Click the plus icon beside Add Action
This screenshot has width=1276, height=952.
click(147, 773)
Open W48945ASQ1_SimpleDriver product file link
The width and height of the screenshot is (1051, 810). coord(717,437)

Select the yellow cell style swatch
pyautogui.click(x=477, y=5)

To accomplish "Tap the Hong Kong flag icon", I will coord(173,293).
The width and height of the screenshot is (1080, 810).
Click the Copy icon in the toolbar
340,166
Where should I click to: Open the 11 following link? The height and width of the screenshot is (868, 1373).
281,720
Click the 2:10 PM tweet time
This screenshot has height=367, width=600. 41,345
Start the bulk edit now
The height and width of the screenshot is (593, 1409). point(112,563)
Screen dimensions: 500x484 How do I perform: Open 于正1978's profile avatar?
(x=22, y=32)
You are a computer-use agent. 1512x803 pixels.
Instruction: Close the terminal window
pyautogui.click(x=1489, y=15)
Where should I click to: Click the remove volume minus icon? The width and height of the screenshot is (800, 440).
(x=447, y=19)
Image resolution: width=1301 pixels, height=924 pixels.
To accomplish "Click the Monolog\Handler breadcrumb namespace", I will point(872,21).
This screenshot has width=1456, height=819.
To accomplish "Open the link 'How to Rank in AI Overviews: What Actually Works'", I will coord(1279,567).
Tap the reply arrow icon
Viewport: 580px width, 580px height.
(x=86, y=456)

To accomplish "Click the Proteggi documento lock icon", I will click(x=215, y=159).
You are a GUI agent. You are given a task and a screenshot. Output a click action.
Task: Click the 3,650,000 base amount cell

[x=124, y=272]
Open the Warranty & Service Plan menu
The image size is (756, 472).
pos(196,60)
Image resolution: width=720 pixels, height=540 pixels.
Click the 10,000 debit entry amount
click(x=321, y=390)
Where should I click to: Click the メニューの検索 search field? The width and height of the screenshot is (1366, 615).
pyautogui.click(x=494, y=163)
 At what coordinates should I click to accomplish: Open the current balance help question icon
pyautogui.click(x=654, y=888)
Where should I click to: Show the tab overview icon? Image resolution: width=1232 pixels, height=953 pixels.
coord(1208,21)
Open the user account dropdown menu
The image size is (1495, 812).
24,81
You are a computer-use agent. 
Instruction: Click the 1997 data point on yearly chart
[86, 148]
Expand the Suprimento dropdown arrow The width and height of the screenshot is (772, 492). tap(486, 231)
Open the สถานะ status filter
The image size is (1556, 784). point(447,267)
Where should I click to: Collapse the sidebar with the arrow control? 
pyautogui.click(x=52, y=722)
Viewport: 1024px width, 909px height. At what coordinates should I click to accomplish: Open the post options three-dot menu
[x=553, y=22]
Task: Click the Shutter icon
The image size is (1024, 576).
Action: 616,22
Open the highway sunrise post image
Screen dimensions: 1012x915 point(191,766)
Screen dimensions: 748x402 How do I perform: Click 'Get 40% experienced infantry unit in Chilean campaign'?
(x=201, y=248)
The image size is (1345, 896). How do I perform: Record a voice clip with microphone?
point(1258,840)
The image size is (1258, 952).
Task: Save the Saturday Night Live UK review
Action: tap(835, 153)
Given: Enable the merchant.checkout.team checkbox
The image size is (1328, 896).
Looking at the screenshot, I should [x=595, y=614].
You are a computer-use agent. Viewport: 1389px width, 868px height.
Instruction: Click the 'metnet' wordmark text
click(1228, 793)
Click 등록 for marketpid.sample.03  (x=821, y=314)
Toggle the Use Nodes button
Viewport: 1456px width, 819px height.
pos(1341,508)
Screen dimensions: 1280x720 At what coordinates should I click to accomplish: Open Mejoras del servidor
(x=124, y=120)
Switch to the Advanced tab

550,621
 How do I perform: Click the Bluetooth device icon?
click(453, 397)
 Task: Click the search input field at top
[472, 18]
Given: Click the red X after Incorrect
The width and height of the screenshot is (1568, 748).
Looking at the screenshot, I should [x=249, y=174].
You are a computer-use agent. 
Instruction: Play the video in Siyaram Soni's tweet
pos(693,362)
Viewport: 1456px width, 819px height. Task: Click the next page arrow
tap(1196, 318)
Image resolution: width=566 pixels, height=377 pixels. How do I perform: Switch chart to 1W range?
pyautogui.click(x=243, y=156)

....................

#### EXERCISE BRIEF:
Could you copy every line of the data above word for word, leaving nothing out?

#### CORRECT RESPONSE:
Click the plus icon beside Add Action
This screenshot has width=1276, height=952.
click(147, 773)
Open W48945ASQ1_SimpleDriver product file link
The width and height of the screenshot is (1051, 810). coord(717,437)

Select the yellow cell style swatch
pyautogui.click(x=477, y=5)

To accomplish "Tap the Hong Kong flag icon", I will coord(173,293).
The width and height of the screenshot is (1080, 810).
Click the Copy icon in the toolbar
340,166
Where should I click to: Open the 11 following link? The height and width of the screenshot is (868, 1373).
281,720
Click the 2:10 PM tweet time
This screenshot has height=367, width=600. 41,345
Start the bulk edit now
The height and width of the screenshot is (593, 1409). point(112,563)
Screen dimensions: 500x484 How do I perform: Open 于正1978's profile avatar?
(x=22, y=32)
You are a computer-use agent. 1512x803 pixels.
Instruction: Close the terminal window
pyautogui.click(x=1489, y=15)
Where should I click to: Click the remove volume minus icon? The width and height of the screenshot is (800, 440).
(x=447, y=19)
Image resolution: width=1301 pixels, height=924 pixels.
To accomplish "Click the Monolog\Handler breadcrumb namespace", I will point(872,21).
This screenshot has width=1456, height=819.
To accomplish "Open the link 'How to Rank in AI Overviews: What Actually Works'", I will coord(1279,567).
Tap the reply arrow icon
Viewport: 580px width, 580px height.
(x=86, y=456)

To accomplish "Click the Proteggi documento lock icon", I will click(x=215, y=159).
You are a GUI agent. You are given a task and a screenshot. Output a click action.
Task: Click the 3,650,000 base amount cell

[x=124, y=272]
Open the Warranty & Service Plan menu
The image size is (756, 472).
pos(196,60)
Image resolution: width=720 pixels, height=540 pixels.
Click the 10,000 debit entry amount
click(x=321, y=390)
Where should I click to: Click the メニューの検索 search field? The width and height of the screenshot is (1366, 615).
pyautogui.click(x=494, y=163)
 At what coordinates should I click to accomplish: Open the current balance help question icon
pyautogui.click(x=654, y=888)
Where should I click to: Show the tab overview icon? Image resolution: width=1232 pixels, height=953 pixels.
coord(1208,21)
Open the user account dropdown menu
The image size is (1495, 812).
24,81
You are a computer-use agent. 
Instruction: Click the 1997 data point on yearly chart
[86, 148]
Expand the Suprimento dropdown arrow The width and height of the screenshot is (772, 492). tap(486, 231)
Open the สถานะ status filter
The image size is (1556, 784). point(447,267)
Where should I click to: Collapse the sidebar with the arrow control? 
pyautogui.click(x=52, y=722)
Viewport: 1024px width, 909px height. At what coordinates should I click to accomplish: Open the post options three-dot menu
[x=553, y=22]
Task: Click the Shutter icon
The image size is (1024, 576).
Action: 616,22
Open the highway sunrise post image
Screen dimensions: 1012x915 point(191,766)
Screen dimensions: 748x402 How do I perform: Click 'Get 40% experienced infantry unit in Chilean campaign'?
(x=201, y=248)
The image size is (1345, 896). How do I perform: Record a voice clip with microphone?
point(1258,840)
The image size is (1258, 952).
Task: Save the Saturday Night Live UK review
Action: tap(835, 153)
Given: Enable the merchant.checkout.team checkbox
The image size is (1328, 896).
Looking at the screenshot, I should [x=595, y=614].
You are a computer-use agent. Viewport: 1389px width, 868px height.
Instruction: Click the 'metnet' wordmark text
click(1228, 793)
Click 등록 for marketpid.sample.03  (x=821, y=314)
Toggle the Use Nodes button
Viewport: 1456px width, 819px height.
pos(1341,508)
Screen dimensions: 1280x720 At what coordinates should I click to accomplish: Open Mejoras del servidor
(x=124, y=120)
Switch to the Advanced tab

550,621
 How do I perform: Click the Bluetooth device icon?
click(453, 397)
 Task: Click the search input field at top
[472, 18]
Given: Click the red X after Incorrect
The width and height of the screenshot is (1568, 748).
Looking at the screenshot, I should [x=249, y=174].
You are a computer-use agent. 
Instruction: Play the video in Siyaram Soni's tweet
pos(693,362)
Viewport: 1456px width, 819px height. Task: Click the next page arrow
tap(1196, 318)
Image resolution: width=566 pixels, height=377 pixels. How do I perform: Switch chart to 1W range?
pyautogui.click(x=243, y=156)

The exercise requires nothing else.